EXERCISE DESCRIPTION: Can you render the material below as a JSON list of strings, with one string per line, skipping blank lines and omitting the pictures?

■ ■ ■ ■ ■

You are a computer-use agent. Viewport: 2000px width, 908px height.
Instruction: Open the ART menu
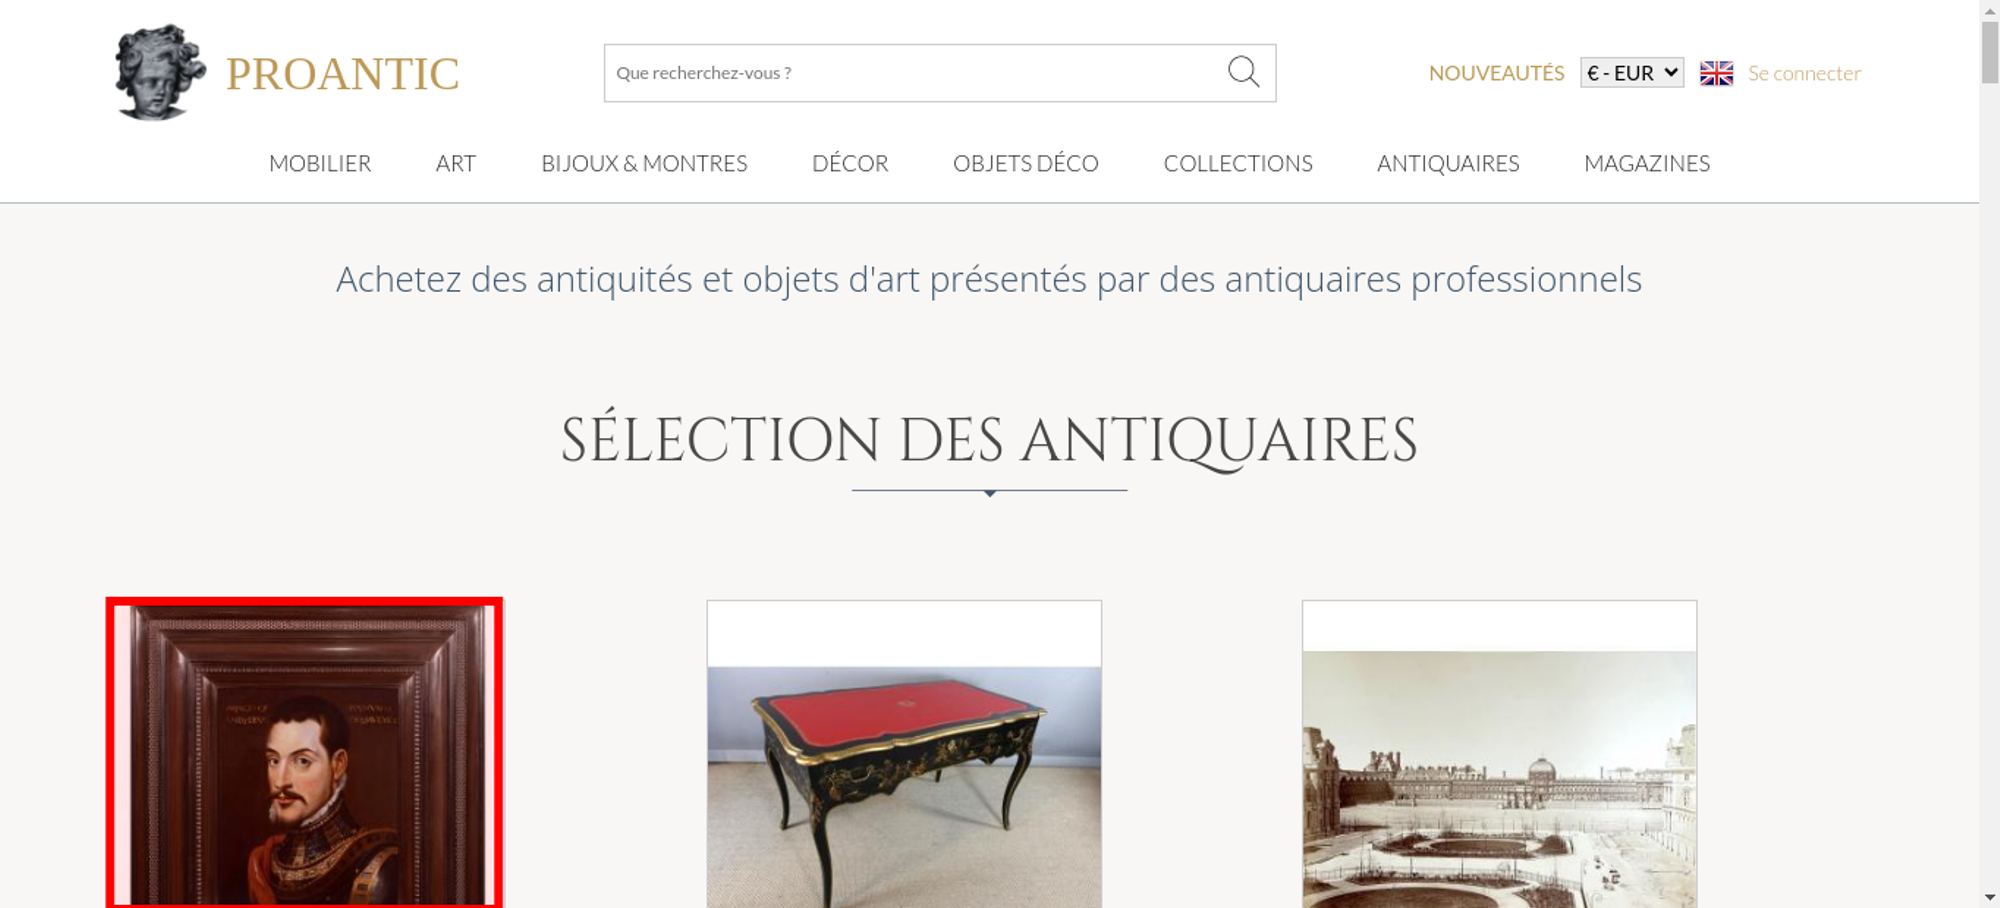tap(456, 163)
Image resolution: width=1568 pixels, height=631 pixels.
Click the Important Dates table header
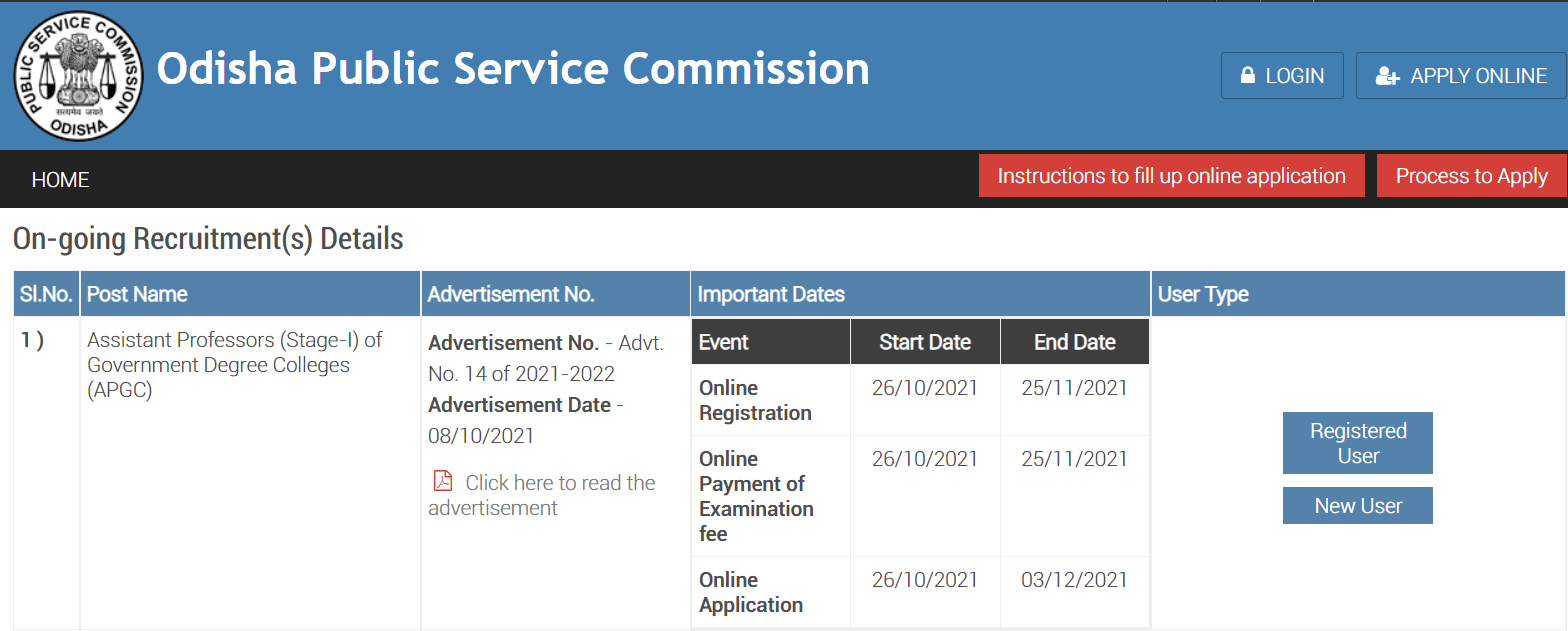point(768,293)
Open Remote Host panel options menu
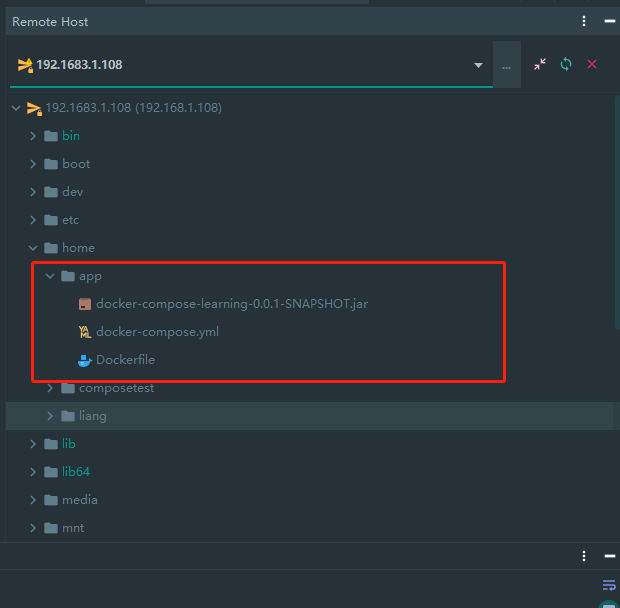Viewport: 620px width, 608px height. click(585, 21)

■ ■ ■ ■ ■

TASK OUTPUT:
[
  "You are a computer-use agent. Viewport: 2000px width, 908px height.",
  "Instruction: Open the ART menu",
  "tap(456, 163)",
  "Image resolution: width=1568 pixels, height=631 pixels.",
  "Click the Important Dates table header",
  "point(768,293)",
  "Open Remote Host panel options menu",
  "Viewport: 620px width, 608px height. click(585, 21)"
]